A Revolution Derailed, Lebanon in the 1960s and 1970s
by Georges Mehrabian
The Athens based publishing house Diethnes Vima / International Forum and the Beirut based publishing house Dar Al Mousawar Al Arabi are pleased to announce the publication of their joint book A Revolution Derailed, Lebanon in the 1960s and 1970s by Georges Mehrabian. The author argues that the 1960s and 1970s in Lebanon were decades pregnant in revolutionary possibilities. Working people, across Lebanon’s confessional divide, were resisting what was an intensifying capitalist crisis, accompanied by assaults on the livelihood of millions of workers, peasants, and middle-class layers. It was one of those moments in history where the question was posed: Which class will rule? Would the capitalists, regardless of their religious confession, remain at the helm? Or would the workers and peasants be able to unite in joint struggles, establish a government of workers and farmers, carry out land reform and begin the process of overthrowing capitalist social relations? Would they gain real national sovereignty from imperialist and neocolonial domination in the process, and forge a Lebanese nation as they rid themselves of the confessional system of rule?
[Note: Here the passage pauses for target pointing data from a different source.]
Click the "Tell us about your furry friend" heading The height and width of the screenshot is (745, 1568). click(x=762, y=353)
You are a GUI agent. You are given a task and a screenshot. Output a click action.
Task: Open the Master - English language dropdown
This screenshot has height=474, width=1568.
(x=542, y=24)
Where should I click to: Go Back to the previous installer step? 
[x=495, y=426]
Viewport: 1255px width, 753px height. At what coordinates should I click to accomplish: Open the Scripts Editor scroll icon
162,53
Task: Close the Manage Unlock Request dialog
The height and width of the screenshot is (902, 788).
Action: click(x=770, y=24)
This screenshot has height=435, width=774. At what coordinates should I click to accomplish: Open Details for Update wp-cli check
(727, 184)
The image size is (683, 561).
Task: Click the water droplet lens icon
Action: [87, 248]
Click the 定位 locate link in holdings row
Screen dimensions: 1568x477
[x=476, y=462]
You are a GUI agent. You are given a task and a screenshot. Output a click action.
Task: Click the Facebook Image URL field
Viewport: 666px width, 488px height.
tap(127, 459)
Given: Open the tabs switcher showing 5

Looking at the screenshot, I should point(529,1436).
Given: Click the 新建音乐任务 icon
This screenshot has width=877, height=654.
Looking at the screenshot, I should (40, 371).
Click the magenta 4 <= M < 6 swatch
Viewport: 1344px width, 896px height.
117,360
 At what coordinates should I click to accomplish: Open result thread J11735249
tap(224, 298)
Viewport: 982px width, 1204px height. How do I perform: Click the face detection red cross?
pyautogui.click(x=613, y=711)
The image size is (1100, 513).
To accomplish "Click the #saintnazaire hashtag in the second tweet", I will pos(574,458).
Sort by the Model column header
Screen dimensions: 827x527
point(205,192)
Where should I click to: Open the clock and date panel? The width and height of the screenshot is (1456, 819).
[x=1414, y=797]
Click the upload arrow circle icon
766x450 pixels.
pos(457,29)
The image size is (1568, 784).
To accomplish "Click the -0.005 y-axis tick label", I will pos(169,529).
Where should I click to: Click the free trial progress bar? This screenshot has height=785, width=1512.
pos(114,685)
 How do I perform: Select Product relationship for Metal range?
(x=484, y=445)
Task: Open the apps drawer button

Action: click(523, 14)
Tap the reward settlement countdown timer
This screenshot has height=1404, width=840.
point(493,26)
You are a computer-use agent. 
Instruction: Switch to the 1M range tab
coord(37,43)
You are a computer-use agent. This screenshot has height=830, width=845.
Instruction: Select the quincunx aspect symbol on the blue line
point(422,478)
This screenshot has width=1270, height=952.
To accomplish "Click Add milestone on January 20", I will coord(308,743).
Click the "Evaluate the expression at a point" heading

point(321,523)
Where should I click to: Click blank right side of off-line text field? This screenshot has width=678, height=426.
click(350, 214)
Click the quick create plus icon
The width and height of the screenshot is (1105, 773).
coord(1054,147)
In the pages of this book the human potential which existed among toilers and youth in the country of all religious affiliations, Lebanese and Palestinian, to take the second road comes alive – the road which the toilers of Cuba had taken less than twenty years earlier showing that it is possible. The author argues that this potential was squandered by the leading elements of the Lebanese National Movement. Their perspective of allying themselves with liberal factions of the ruling capitalist class and pass power on to them resulted in a derailing of the mass upsurge, a train wreck whose consequences continue to reverberate. Today, Lebanon is in the midst of its gravest economic crisis in over a century. Working people are driven into poverty as the capitalist rulers push the cost of the crisis unto them. Lessons from the proud struggles by the ordinary working people of town and country in the past are invaluable as a new generation looks to the struggles ahead.